**About this task:**
Every line of the records below from the line with "The image size is (685, 366)." up to and including the line with "Task: Open the JSON Product Catalog link" must be reproduced exactly, and no line outside that range.

START Entries shown

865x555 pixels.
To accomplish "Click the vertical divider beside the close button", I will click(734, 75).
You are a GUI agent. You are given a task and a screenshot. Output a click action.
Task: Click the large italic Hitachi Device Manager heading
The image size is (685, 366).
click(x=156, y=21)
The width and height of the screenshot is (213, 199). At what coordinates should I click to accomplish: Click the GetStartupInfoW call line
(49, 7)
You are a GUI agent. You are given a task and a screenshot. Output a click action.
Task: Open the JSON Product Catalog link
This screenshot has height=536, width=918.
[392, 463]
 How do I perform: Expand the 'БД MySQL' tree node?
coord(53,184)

END Entries shown
START Entries shown

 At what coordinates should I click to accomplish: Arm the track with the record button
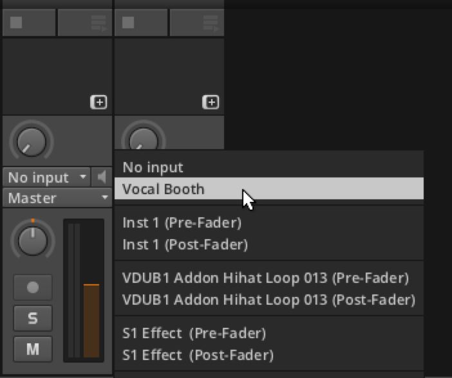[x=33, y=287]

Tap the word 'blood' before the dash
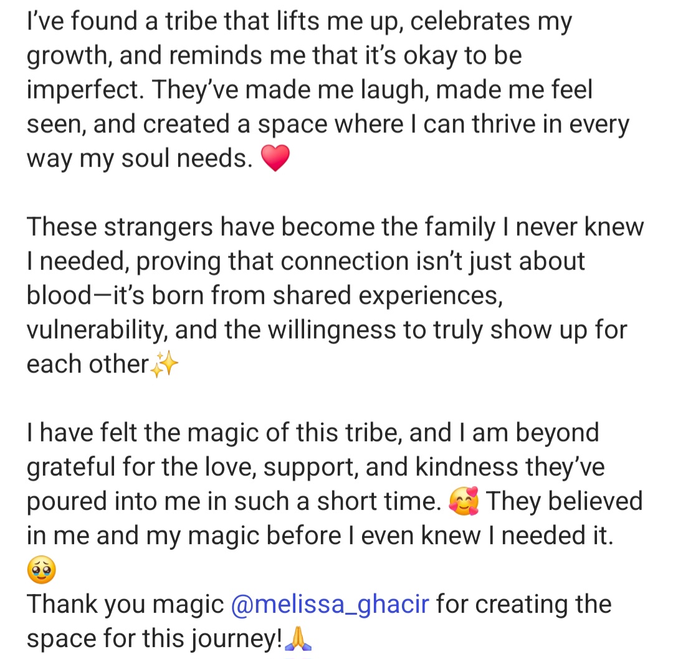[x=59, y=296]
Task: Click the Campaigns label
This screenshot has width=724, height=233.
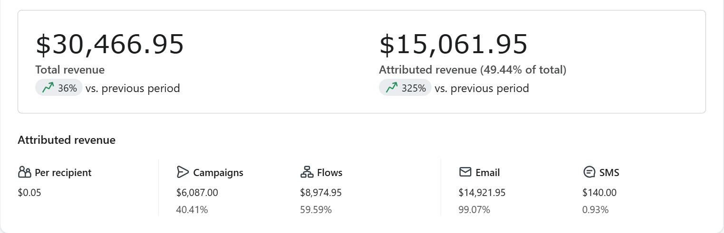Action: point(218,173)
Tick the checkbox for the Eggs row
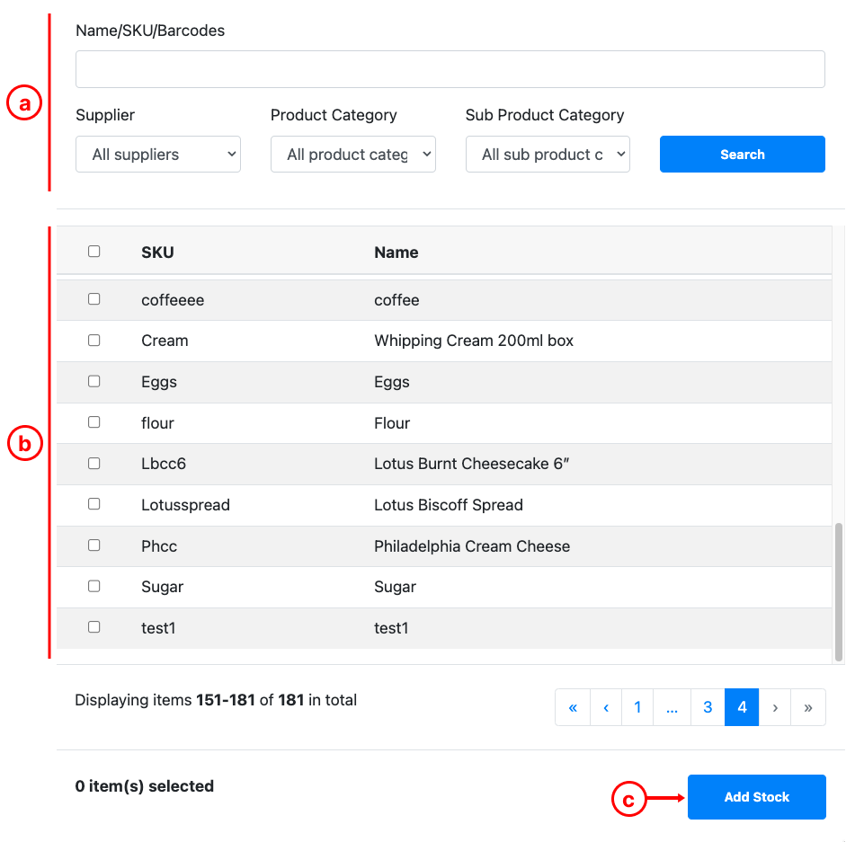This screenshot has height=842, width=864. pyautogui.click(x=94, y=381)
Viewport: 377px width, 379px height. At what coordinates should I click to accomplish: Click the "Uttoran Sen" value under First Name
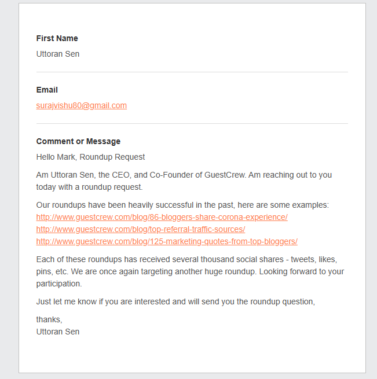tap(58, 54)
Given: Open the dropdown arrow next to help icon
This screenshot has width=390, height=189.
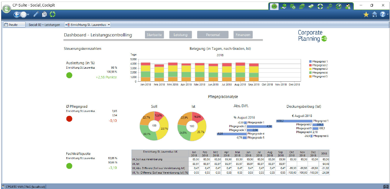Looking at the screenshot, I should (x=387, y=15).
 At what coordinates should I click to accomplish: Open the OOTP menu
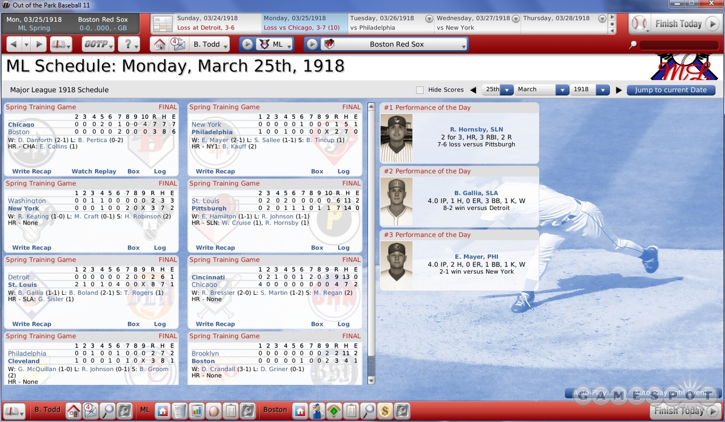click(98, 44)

END Entries shown

**Exercise response:**
The image size is (685, 366).
click(x=156, y=21)
The width and height of the screenshot is (213, 199). At what coordinates should I click to accomplish: Click the GetStartupInfoW call line
(49, 7)
You are a GUI agent. You are given a task and a screenshot. Output a click action.
Task: Open the JSON Product Catalog link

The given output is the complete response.